Next up is Romantic Women’s Fiction. Some of these are more or less pure Romance, but others focus on a Coming of Age narrative, or Self Discovery, or History and Time Travel, as their main plot. History and Time Travel has Amy Harmon’s, What the Wind Knows, which might feel like a bit of time travel to those reading this, since it was also on the charts last week. New on the chart, however, is Nora Roberts’, Under Currents. Which features a young man returning to his childhood home after years away after experiencing great trauma. While there he falls for a landscape artist who is hiding from her own issues. And in contrast to the serious nature of both these books, there is Matchmaking for Beginners, a Rom Com with an emphasis on the Com.
Elsewhere on the charts, popular novelists Ruby Dixon and Ilona Andrews have, or are about to, published novels with paranormal or fantasy elements. This will be covered in greater detail later this week in its own genre post, so I will leave a lot of the discussion about this important par of the Romance Genre until then – though it does mean putting a lot of the books on the list to the side for now. Paranormal Romance is extremely popular, as always. Here is the link.
Rather than one clear winner in the niche and trend count this week, there are instead a lot of runners up. One of these is Sports Romance, which has slipped down a few spots since last week when it merited it’s own niche post. The only books that are still on the list from last week are Megan Quinn’s, Locker Room, and Tijan’s, Teardrop Shot.
Meanwhile, making up a lot f the difference in the charts, is Relationships or Marriages of Convenience. These books go from stories of young women inheriting a fiancee, or being inherited themselves by someone else, Accidental Knight: A Marriage Mistake Romance, by Nicole Snow. To having to make a deal with someone to keep themselves and their loved ones safe, Plan B: A Sexy Marriage of Convenience Romcom, by Jana Aston. This niche pulls in a lot of other niches, from Billionaires, Employer/Employee Relationships, Accidental Baby Acquisition, Fake Relationships, Bad Boys, Virgins, and Alphas, and all elements of Dark Romance and Romantic Comedies. For anyone wanting to write in this niche there is a huge amount of choice for what to write about.
Some genres with a few hits on the chart this week are Historical Romance, with An American Duchess, by Caroline Fife, and M is for Marquess, by Grace Calloway.

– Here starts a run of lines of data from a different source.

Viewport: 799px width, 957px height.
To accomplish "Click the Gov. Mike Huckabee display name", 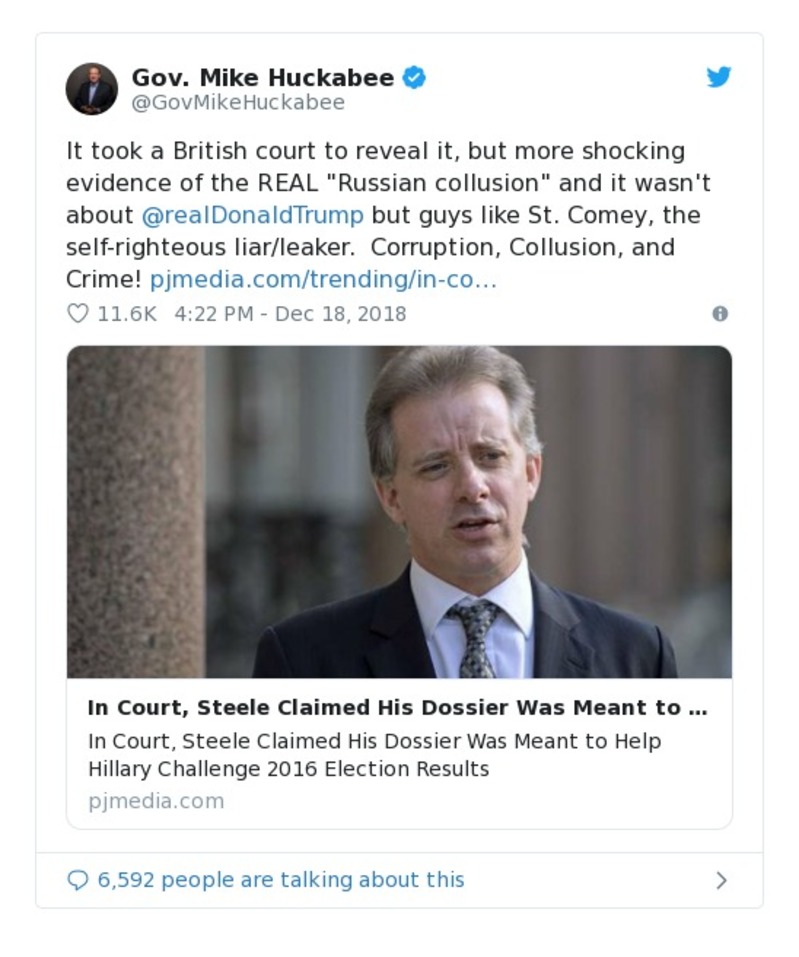I will [262, 78].
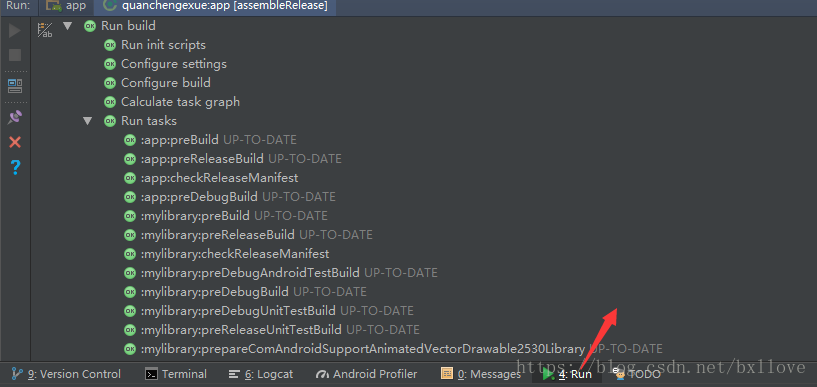Select the Calculate task graph row
The image size is (817, 387).
click(172, 102)
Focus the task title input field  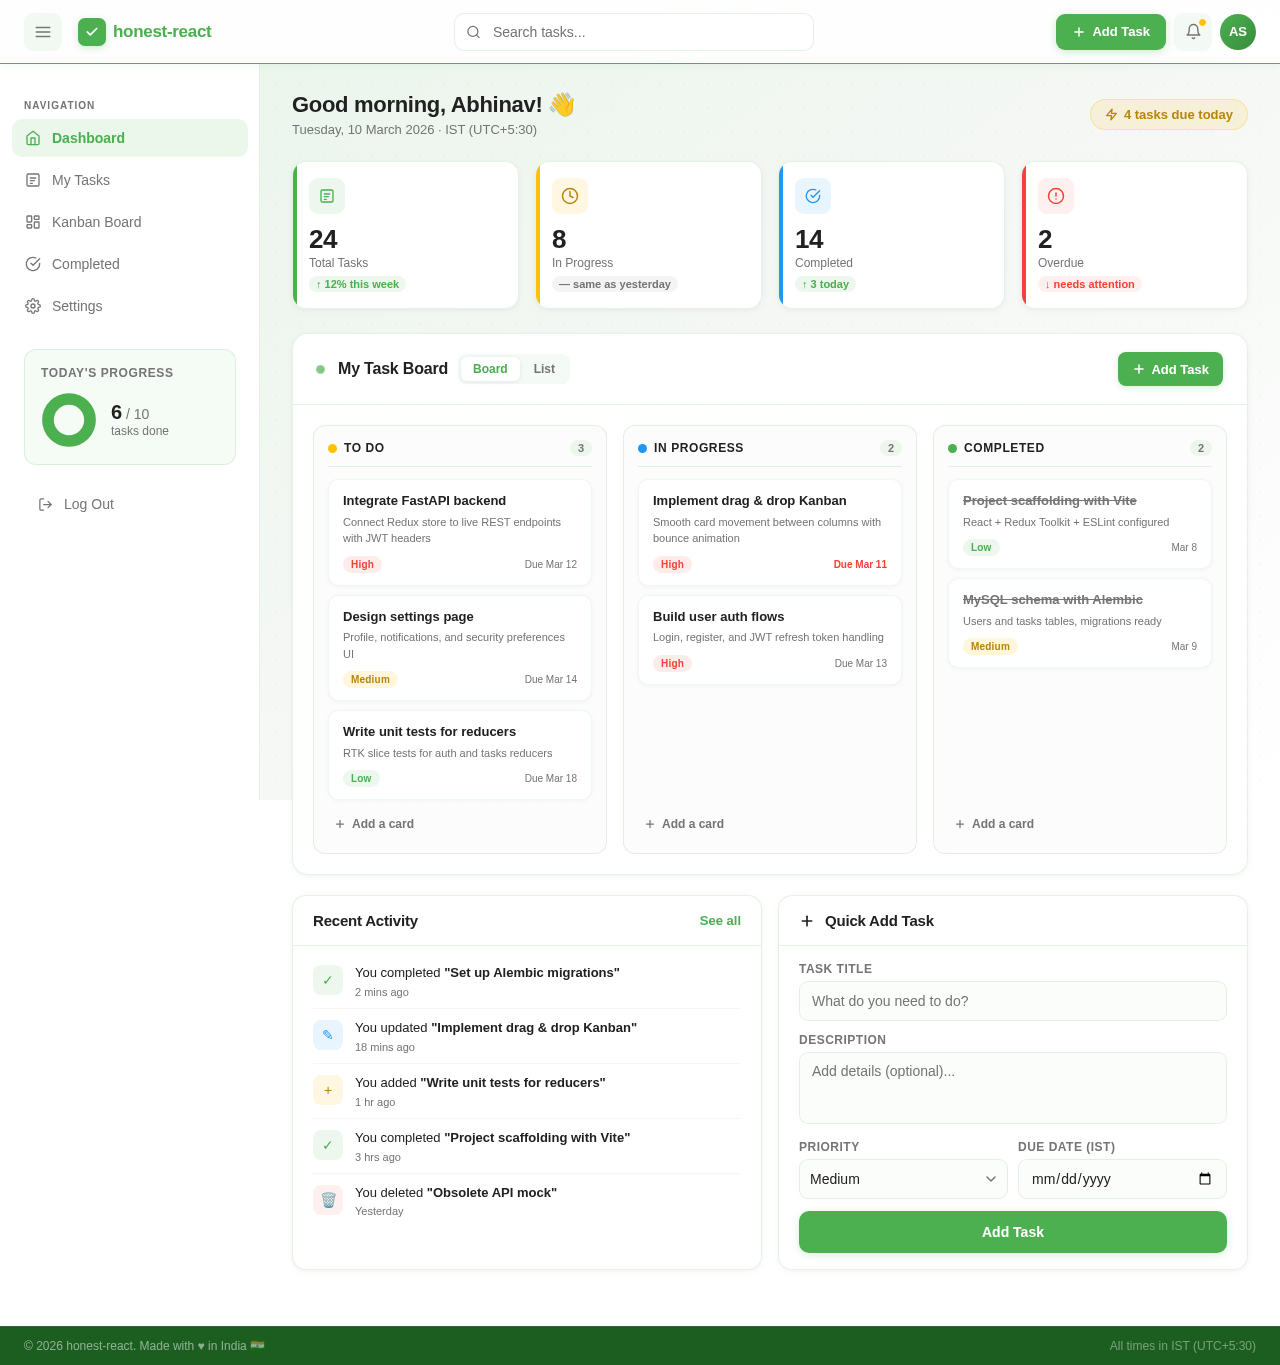[x=1012, y=1001]
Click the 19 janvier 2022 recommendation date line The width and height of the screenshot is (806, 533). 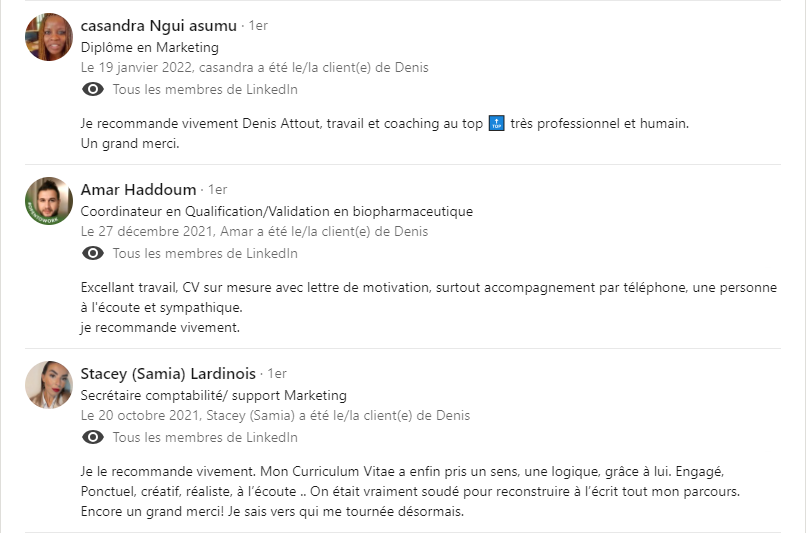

These books are showing that “when in doubt, give someone a title” is still good advice in Historical Romance. Also arriving on the best selling scene, is the Men in Uniform Niche. With Lani Lynn Vale’s second book in the KPD Motorcycle Patrol Series, It Wasn’t Me, and Kelsey Browning’s Firefighter Romance Novel, Tasting Fire, both hitting the chart, it looks like the niche is rising out obscurity again.
So, what to make of this week’s Romance Best Sellers. Mostly, you can tell that every niche and sub-genre can have a Relationship/Marriage of Convenience slipped in without it causing much trouble to the general make up of novel’s other genres. It is extremely versatile. We can also see from this that a lot of books have romantic elements included in the plot and this can be very helpful in pushing them up the Romance Chart, even if they are not primarily that genre.
See anything we didn’t in the results for this week? Think we got something wrong? Leave a comment below!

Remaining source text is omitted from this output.